• _WHAT THE TASK ASKS_:
Pictures do not belong in the copy; retype the records below exactly.
%%
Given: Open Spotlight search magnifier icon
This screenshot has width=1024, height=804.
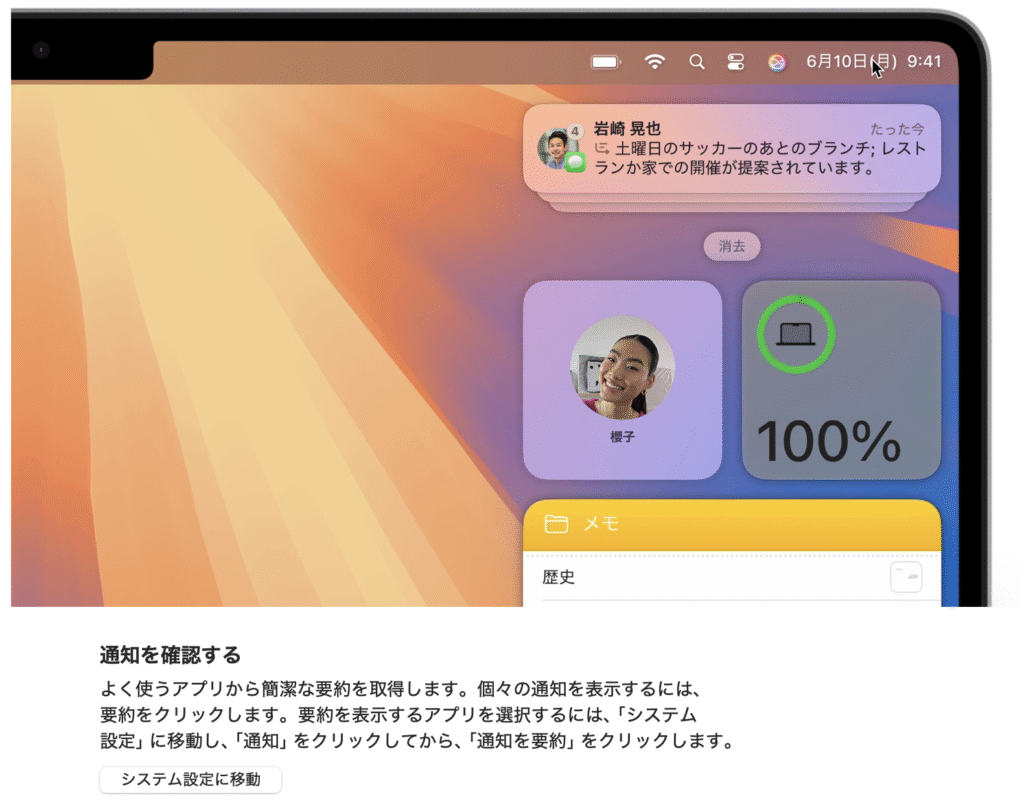Looking at the screenshot, I should coord(697,62).
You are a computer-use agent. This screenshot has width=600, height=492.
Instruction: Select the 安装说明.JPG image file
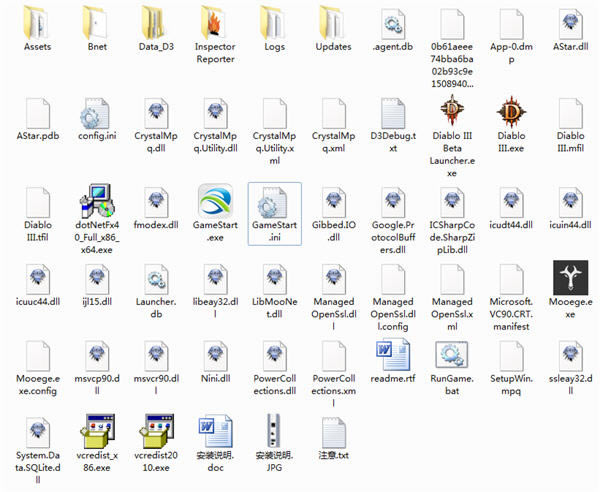273,433
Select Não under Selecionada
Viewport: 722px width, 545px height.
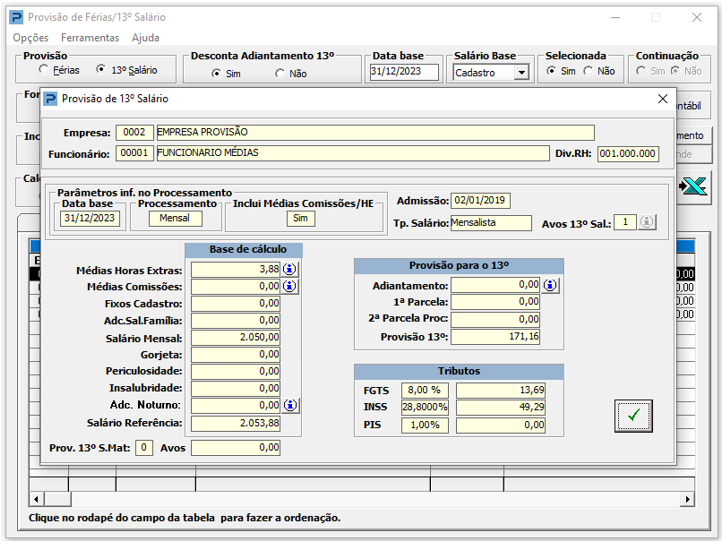coord(589,71)
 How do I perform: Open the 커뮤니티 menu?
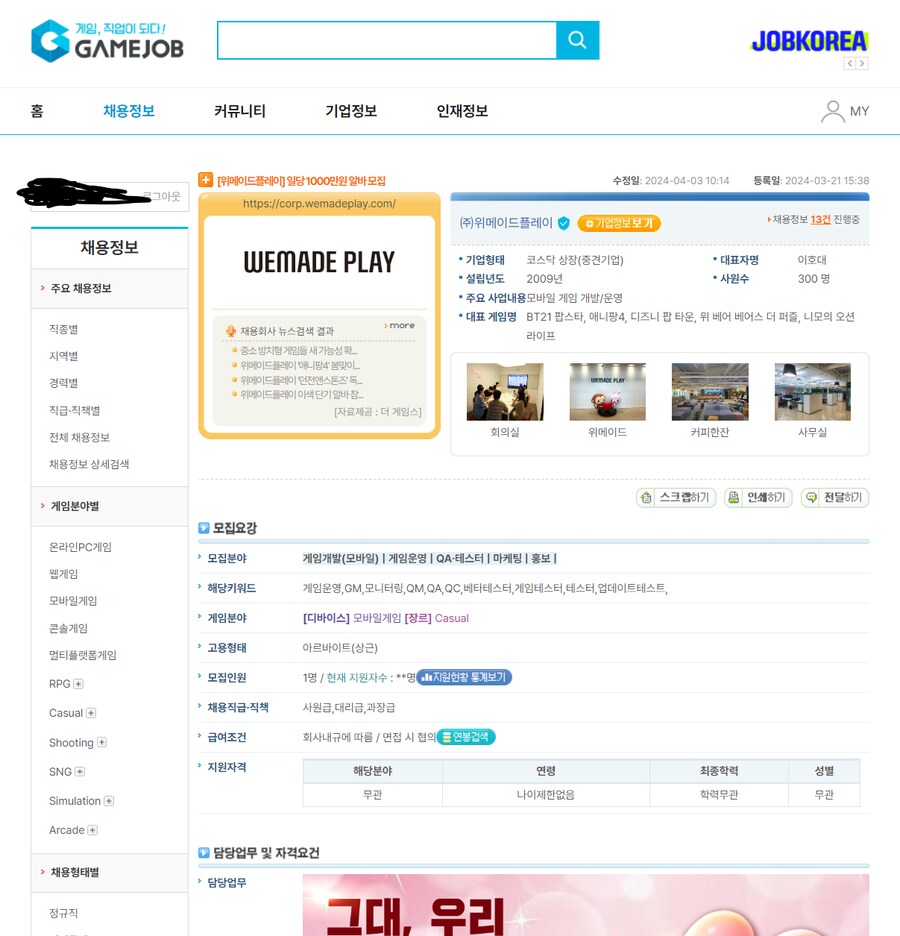pos(239,110)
%%
• _SOLUTION TO THE EXERCISE_:
Given: Open Spotlight search magnifier icon
This screenshot has width=1024, height=804.
Looking at the screenshot, I should coord(697,62).
You are a computer-use agent. This screenshot has width=600, height=492.
Instruction: Select the 安装说明.JPG image file
273,433
Select Não under Selecionada
Viewport: 722px width, 545px height.
coord(589,71)
 How do I perform: Open the 커뮤니티 menu?
pos(239,110)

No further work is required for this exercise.